反落297円安、米ハイテク株安で半導体株に売り

 
23日午前の日経平均株価は反落し、前日比297円18銭(1.12%)安の2万6210円69銭で終えた。前日の米株式市場で主要株価指数が下落した流れを受け、東京株式市場でも運用リスクを回避する売りが優勢だった。海外短期筋から株価指数先物への売りが膨らみ、下げ幅は一時400円を超えた。
 
22日の米株式市場でダウ平均は348.99ドル安(-1.04%)と3日ぶり反落。ナスダック総合株価指数は反落し、10月に付けた年初来安値を下回る場面もあった。

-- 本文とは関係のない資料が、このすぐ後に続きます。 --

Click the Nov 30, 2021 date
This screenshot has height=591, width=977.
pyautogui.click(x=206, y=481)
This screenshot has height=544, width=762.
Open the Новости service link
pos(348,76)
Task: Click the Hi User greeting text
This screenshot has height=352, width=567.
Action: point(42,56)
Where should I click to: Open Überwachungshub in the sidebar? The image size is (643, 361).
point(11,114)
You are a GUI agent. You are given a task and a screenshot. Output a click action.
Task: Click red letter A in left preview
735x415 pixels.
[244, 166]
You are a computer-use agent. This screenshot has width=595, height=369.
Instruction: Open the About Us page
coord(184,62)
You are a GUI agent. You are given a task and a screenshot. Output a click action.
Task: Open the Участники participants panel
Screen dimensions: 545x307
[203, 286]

7-9月期国内総生産(GDP)確定値が改定値から上方修正され、市場予想を上回った一方、新規失業保険申請件数は小幅な増加で労働市場の堅調さを示したため、利上げ懸念が再燃。過剰な利上げが景気後退を招くとの警戒感が相場の重石となった。
半導体メーカーのマイクロン・テクノロジーの低調な決算を材料にハイテク株が大きく売られたことも投資家心理を悪化させた。

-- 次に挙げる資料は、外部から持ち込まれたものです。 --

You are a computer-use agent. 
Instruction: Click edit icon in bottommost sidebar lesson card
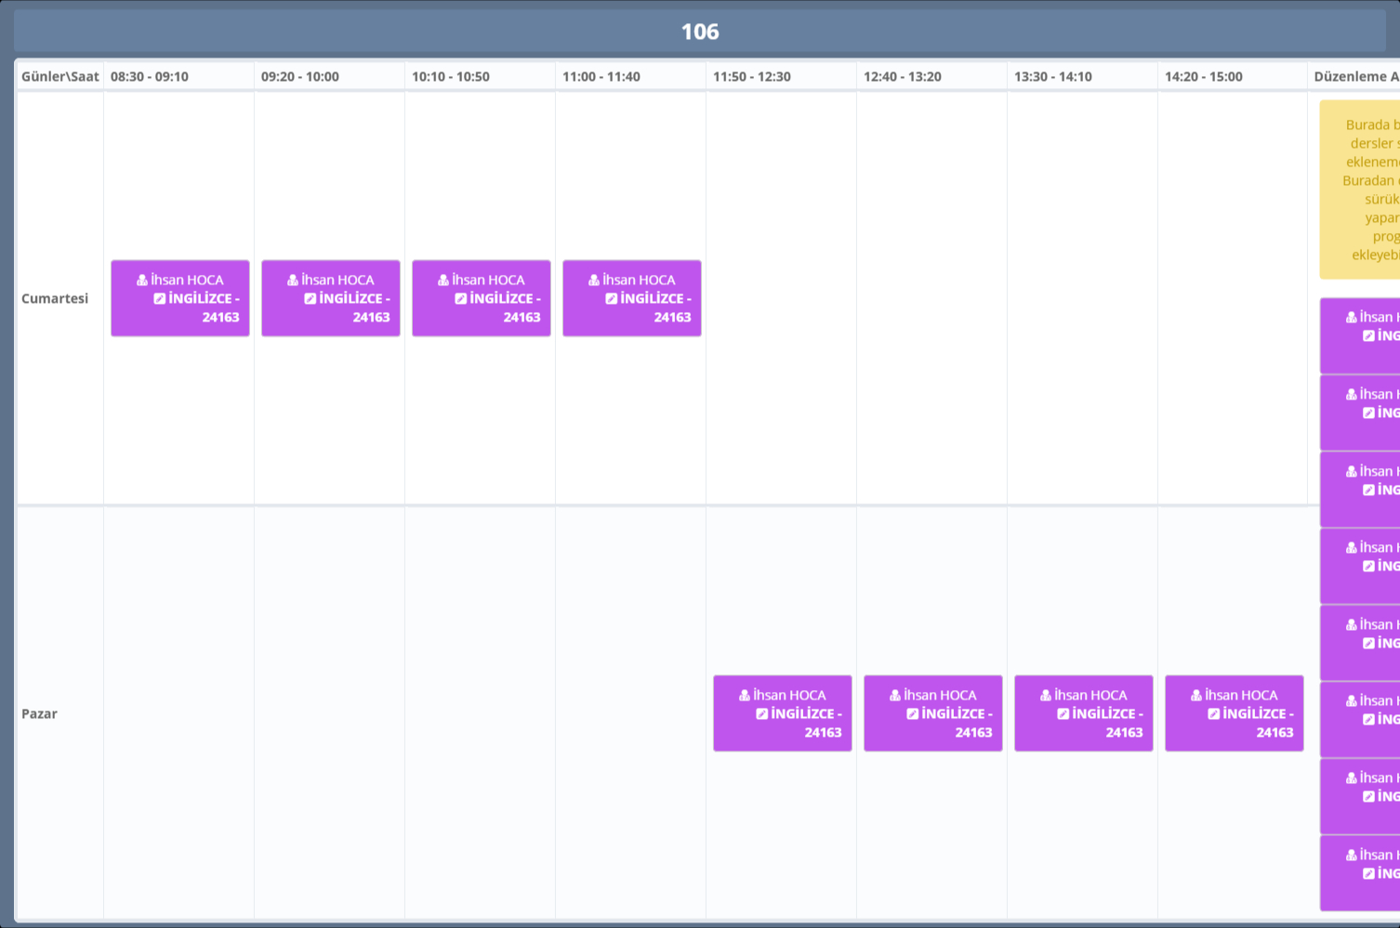point(1368,873)
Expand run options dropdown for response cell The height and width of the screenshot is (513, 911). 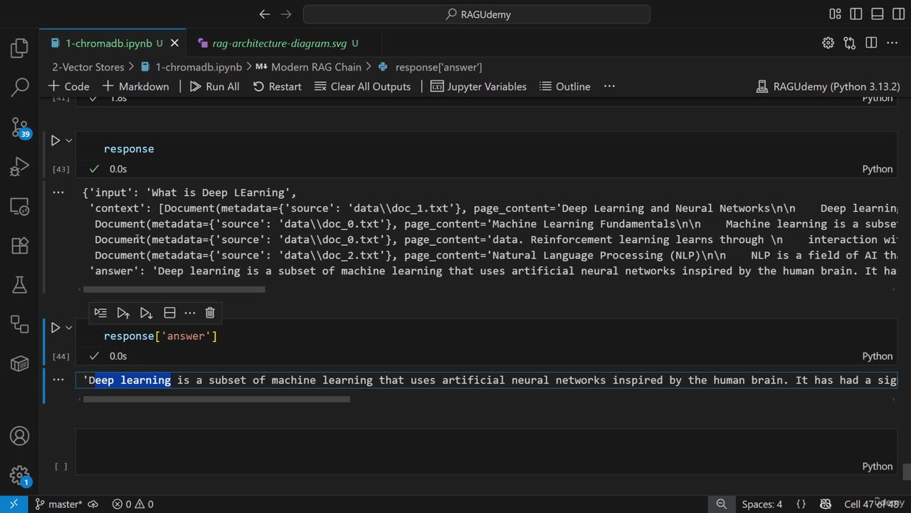69,140
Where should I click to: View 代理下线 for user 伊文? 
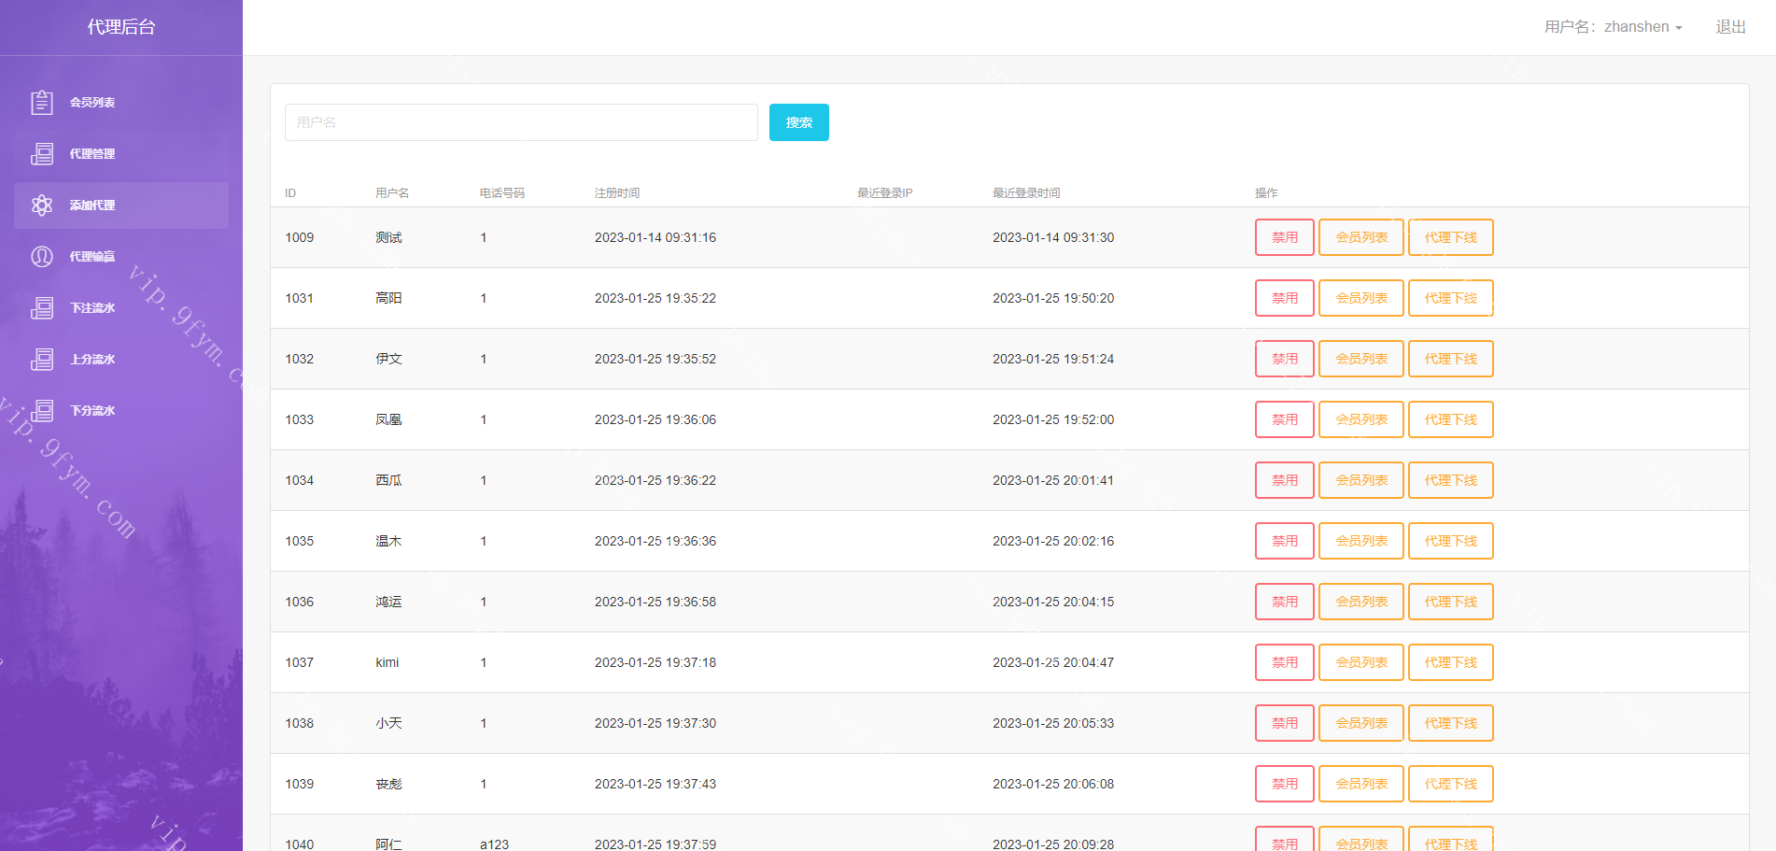pyautogui.click(x=1450, y=359)
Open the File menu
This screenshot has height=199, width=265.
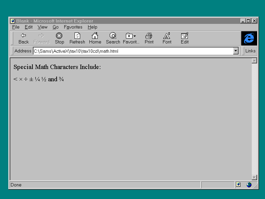tap(16, 27)
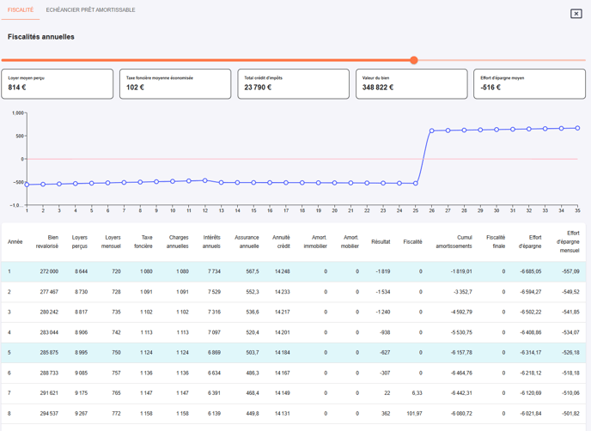Image resolution: width=591 pixels, height=431 pixels.
Task: Click the orange slider handle
Action: (414, 60)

フィラデルフィア半導体株指数は4.2%安となった。東京株式市場でも東エレクやアドテストなど日経平均への影響度が大きい銘柄の下げが目立った。トヨタやホンダなど自動車関連への売りも続いた。
 
売り一巡後は下げ渋った。下げ局面が続いた反動で自律反発を見込んだ買いが入った。市場では「日銀の金融緩和政策の修正を意識した売りには一服感がみられる」との声も聞かれた。
 
総務省が朝方発表した11月の全国消費者物価指数(CPI)は、生鮮食品を除く総合指数が前年同月比3.7%上昇した。伸び率が市場予想に一致し、株式相場への影響は限られた。
 
海外投資家はクリスマス休暇入りしているところが多いだろうが、先物手口の動向をみると、日銀のサプライズ政策修正があった20日から連日で海外勢の売り越しが観測されている。特にゴールドマン・サックス(GS)は22日まで3日連続でTOPIX先物を大きく売り越している。
 
 


東証株価指数(TOPIX)は反落した。前引け時点の東証プライムの売買代金は概算で1兆3856億円、売買高は6億3697万株だった。東証プライムの値下がり銘柄数は1288と、全体の約7割を占めた。値上がりは465、変わらずは81銘柄だった。
 
 
業種別株価指数(全33業種)では海運業、非鉄金属、不動産業の下落が目立った。上昇は電気・ガス業、保険業、銀行業など。
 
 
個別では、レーザーテック、東エレク、アドバンテストの半導体関連が軒並み大幅安。ソニーG、キーエンス、信越化、SMCの値がさ株、イビデン、ローム、TDKのハイテクも軟調。トヨタ自、日産自、SUBARUの輸送用機器も大幅に下落。エムスリー、エーザイも安い。連日で買われていた川崎汽船などの海運も本日は騰勢一服で売り優勢。
東証プライム市場の値下がり率上位には、SREHD、メドレー、SHIFTのグロース株が多く入っている。
 
 一方、三菱UFJ、三井住友、りそなHDの銀行は大幅続伸。第一生命HD、T&DHD、MS&ADの保険も高い。政府がGX(グリーントランスフォーメーション)実行会議で脱炭素社会実現に向けた基本方針をまとめ、原発の建て替えなどを盛り込んだことを好感し、東京電力HDを筆頭に関西電力、東北電力、四国電力、九州電力が軒並み大幅高だった。